Familial hyperaldosteronism type II

FH-II was initially reported in 1992 in families with PA due to APA and/or BAH without response to glucocorticoids [60]. Germline variants in CLCN2 were identified recently as one of the genetic causes, in a study of a family with FH-II and 80 more probands with early-onset unexplained PA [20, 40]. Several germline variants in the same gene were reported in the probands (9.9%) [40].

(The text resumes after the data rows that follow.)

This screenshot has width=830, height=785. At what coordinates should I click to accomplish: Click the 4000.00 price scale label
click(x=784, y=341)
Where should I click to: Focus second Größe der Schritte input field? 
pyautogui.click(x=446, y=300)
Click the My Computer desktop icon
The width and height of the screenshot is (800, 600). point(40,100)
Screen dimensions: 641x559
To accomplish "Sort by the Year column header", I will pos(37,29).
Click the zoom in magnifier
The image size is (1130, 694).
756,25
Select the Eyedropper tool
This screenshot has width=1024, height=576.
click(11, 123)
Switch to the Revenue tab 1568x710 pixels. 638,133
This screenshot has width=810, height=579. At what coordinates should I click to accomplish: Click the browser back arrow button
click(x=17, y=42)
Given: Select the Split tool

Familial hyperaldosteronism type III

Germline defects in KCNJ5 result in FH-III as described in 2008 in a family (a father and his two daughters) that appeared to have a new form of PA refractory to glucocorticoids [61]. This severe form of PA included massive adrenocortical hyperplasia and production of hybrid steroids [61]. It appears that particular KCNJ5 pathogenic variants present with various phenotypes; in particular, p.G151E and p.Y152C present with mild PA without adrenal abnormalities on CT, are usually diagnosed later in young adulthood and can be controlled with MR antagonists [6264]. Others, like p.T158A, p.I157S, p.E145Q, and p.G151R are associated with early-onset severe PA and BAH that requires adrenalectomy [25, 64, 65]. However, the genotype alone cannot define the phenotype as it can vary [66]. Furthermore, in a study by Sertedaki et al., two patients with germline heterozygous KCNJ5 variants presented with hypertension and ACTH-dependent aldosterone overproduction, but without PA [67]. They both had radiologically normal-looking adrenal glands and were tested negative for the CYP11B1/CYP11B2 chimeric gene; the findings of this study demonstrated that, once again, the clinical phenotype can vary and that these variants are involved in the pathogenesis of hypertension associated with aldosterone hypersecretion in response to ACTH stimulation [67]. KCNJ5 mosaicism has also been described recently in a case of early-onset PA with BAH [68].

Familial hyperaldosteronism type IV

FH-IV is the result of germline defects in CACNA1H. The first germline defects were reported in 2015 in five unrelated people (out of 40 that were examined) with early-onset PA (age 10) that shared the same novel heterozygous variant (p.M1549V) [39]. Family analysis suggested incomplete penetrance and de novo occurrence in two kindreds [39].

PA presenting with seizures and neurological abnormalities (PASNA syndrome)

In a study of 100 unrelated individuals with unsolved early-onset PA, de novo germline variants were identified in CACNA1D gene in two patients [16]. One (p.G403D) presented with hypertension at birth, ventricular septal defect, seizures, and cerebral palsy, while the other (p.I770M) appeared to have hypertension at age 5 years old and seizures and cerebral palsy since birth.

Conclusions

Next-generation sequencing identified frequent somatic and rarely germline variants in several genes regulating aldosterone production by the adrenal gland. Continuing work on the molecular understanding of how these defects lead to higher aldosterone and low-renin hypertension may lead to more efficient therapeutic interventions in hypertension.

Acknowledgements

The authors would like to thank Yolanda L. Jones, National Institutes of Health Library, for editing assistance.

Footnotes

Compliance with Ethical Standards

Conflicts of Interest declarations

Dr. Hannah-Shmouni is a member of the Endocrine Hypertension Subcommittee of the Canadian Hypertension Guidelines (Hypertension Canada) and has no relevant disclosures to report.

Dr. Stratakis holds patents on the PRKAR1A, PDE11A, and GPR101 genes and/or their function and has received research funding from Pfizer Inc. on the genetics and treatment of abnormalities of growth hormone secretion. Dr. Stratakis is currently employed by ELPEN Pharmaceuticals and has received consulting fees from Sync, Lundbeck, and Sandoz. Dr. Stratakis also reports grant support from the NIH.

Dr. Faucz holds a patent on the GPR101 gene and its function.

Dr. Pitsava has no conflicts of interest.

Human and Animal Rights and Informed Consent

This article does not contain any new human or animal trial study results.